Which lines in the records below contain the word "computer"? Report each of them.

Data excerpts
#####
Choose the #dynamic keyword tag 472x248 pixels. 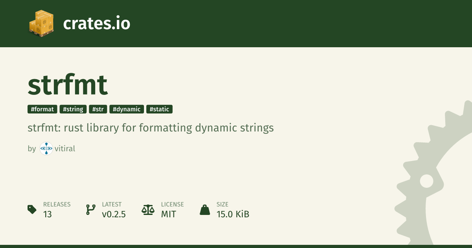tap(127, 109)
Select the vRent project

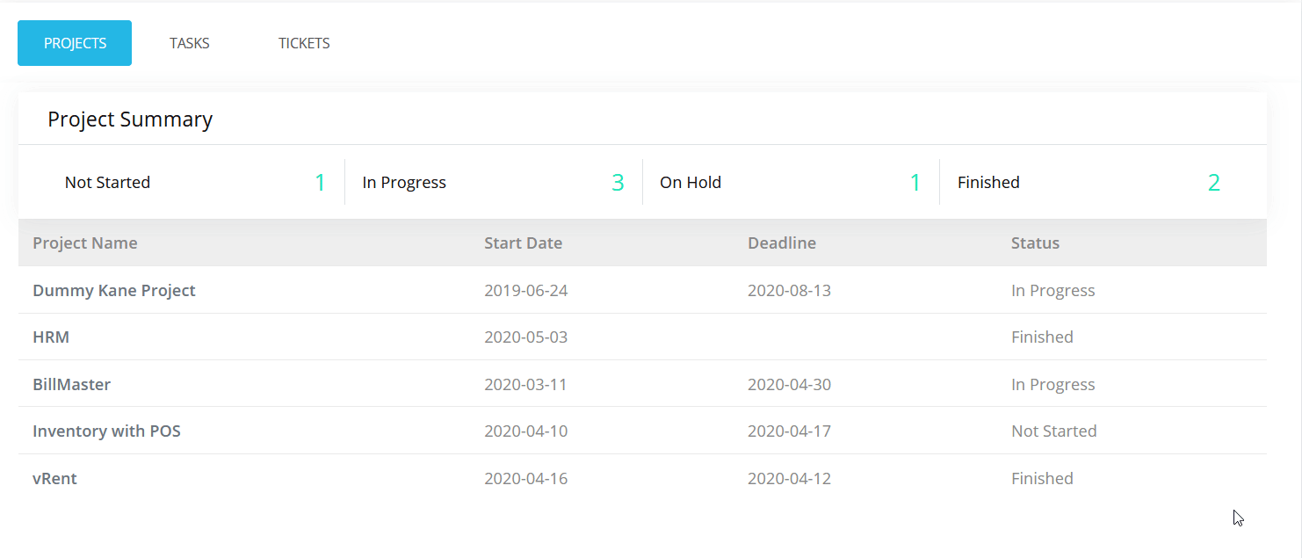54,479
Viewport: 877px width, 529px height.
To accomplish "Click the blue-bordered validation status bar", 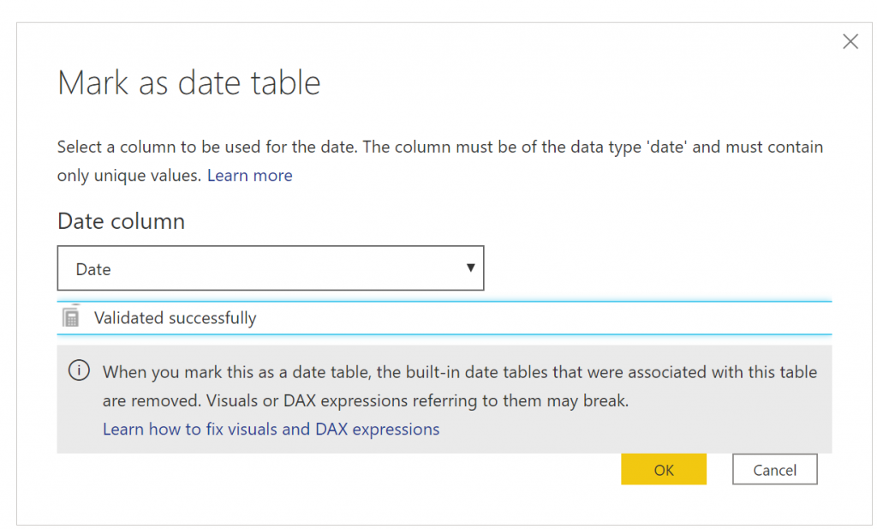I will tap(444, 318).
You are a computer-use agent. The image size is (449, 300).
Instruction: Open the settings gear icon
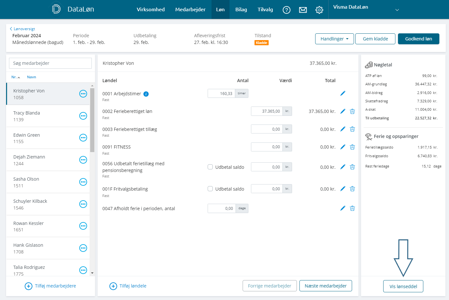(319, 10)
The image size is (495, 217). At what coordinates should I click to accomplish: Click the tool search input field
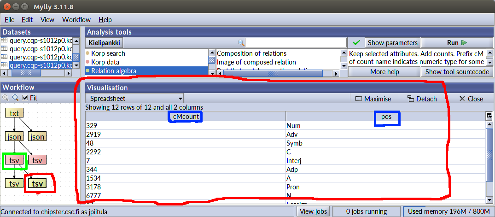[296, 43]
#####
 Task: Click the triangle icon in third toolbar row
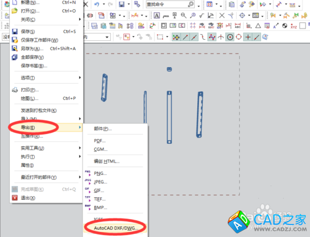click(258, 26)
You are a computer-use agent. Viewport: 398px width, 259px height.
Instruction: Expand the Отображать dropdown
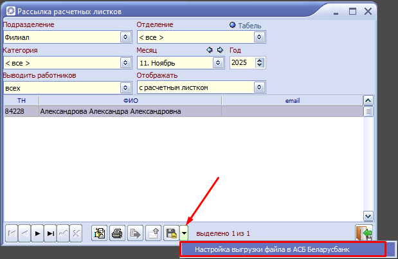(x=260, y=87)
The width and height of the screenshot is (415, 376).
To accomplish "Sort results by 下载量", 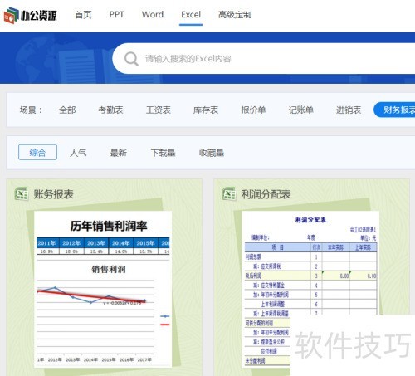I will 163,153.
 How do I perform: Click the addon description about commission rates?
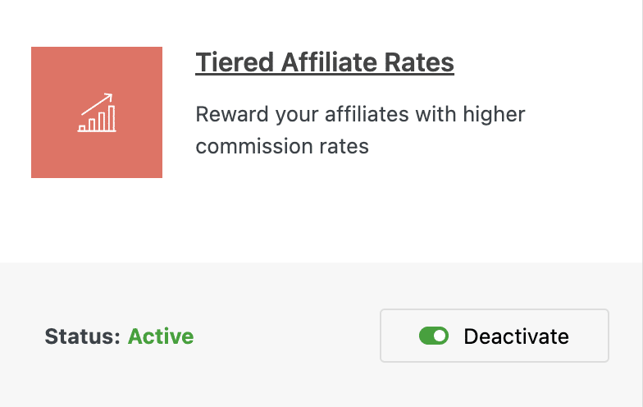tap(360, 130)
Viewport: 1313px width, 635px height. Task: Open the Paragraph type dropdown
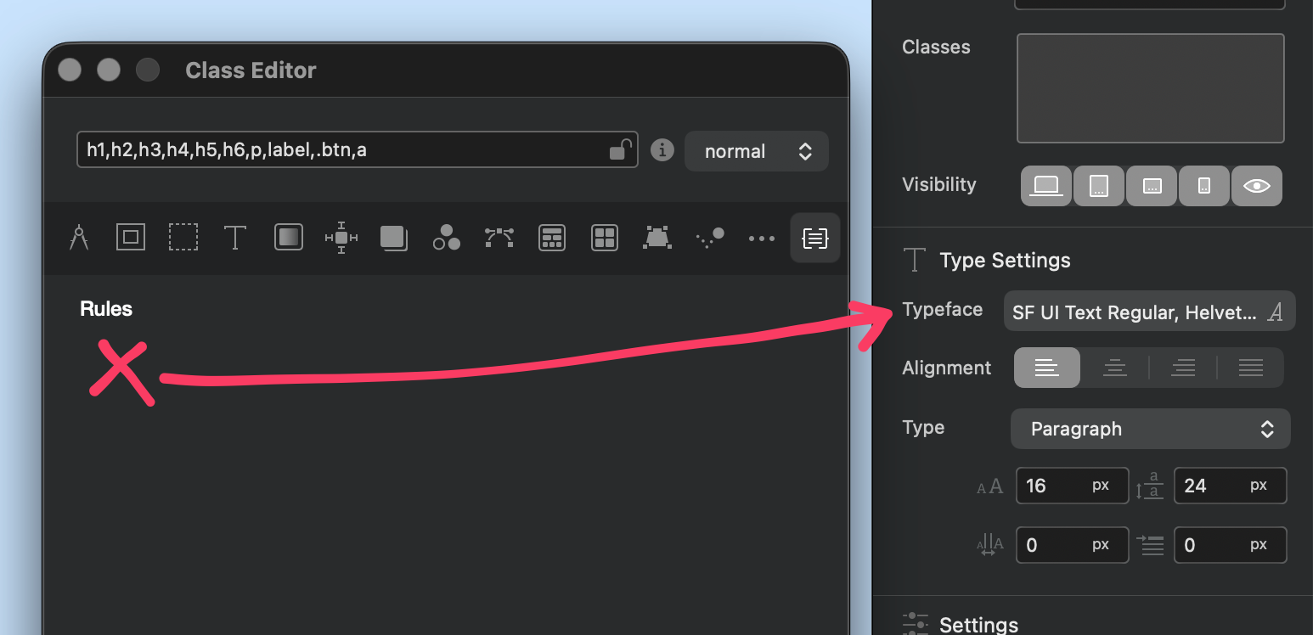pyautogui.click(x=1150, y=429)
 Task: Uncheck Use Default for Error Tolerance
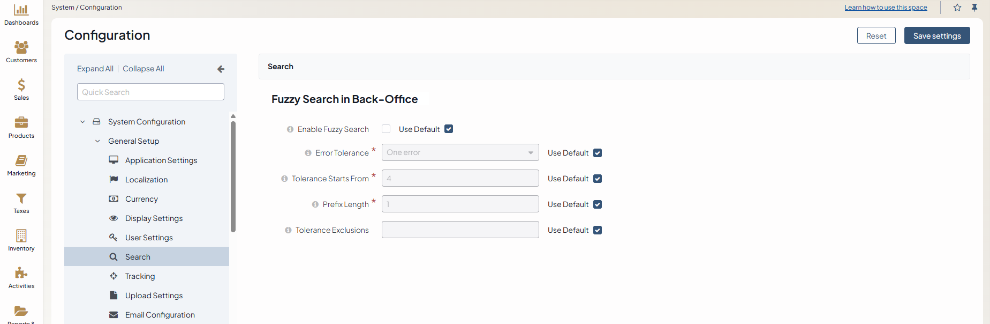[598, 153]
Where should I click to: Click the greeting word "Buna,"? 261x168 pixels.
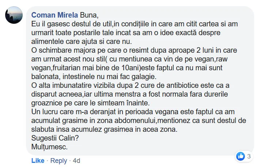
#####
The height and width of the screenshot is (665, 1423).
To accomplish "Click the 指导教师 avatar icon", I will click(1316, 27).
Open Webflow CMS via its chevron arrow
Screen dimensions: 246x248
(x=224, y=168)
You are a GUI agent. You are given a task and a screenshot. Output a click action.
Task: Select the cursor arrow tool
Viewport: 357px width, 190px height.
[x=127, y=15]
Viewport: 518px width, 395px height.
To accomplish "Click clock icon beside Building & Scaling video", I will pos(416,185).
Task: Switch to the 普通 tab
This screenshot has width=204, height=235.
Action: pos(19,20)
#####
Answer to this task:
You are a computer-use agent. The image size is (449, 300).
You are a computer-use agent. Viewport: 398px width, 259px height.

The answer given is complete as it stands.